### Problem to work on:
Count the lines in the material that contain the word "Benny", and reply with only the number.

=-=-=-=-=

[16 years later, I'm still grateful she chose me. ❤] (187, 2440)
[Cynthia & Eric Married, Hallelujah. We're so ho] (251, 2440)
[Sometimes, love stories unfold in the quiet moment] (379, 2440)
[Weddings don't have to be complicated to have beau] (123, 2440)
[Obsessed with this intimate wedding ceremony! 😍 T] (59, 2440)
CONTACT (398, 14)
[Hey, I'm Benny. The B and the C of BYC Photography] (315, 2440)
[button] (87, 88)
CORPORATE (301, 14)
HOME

=-=-=-=-=

### Written answer:
1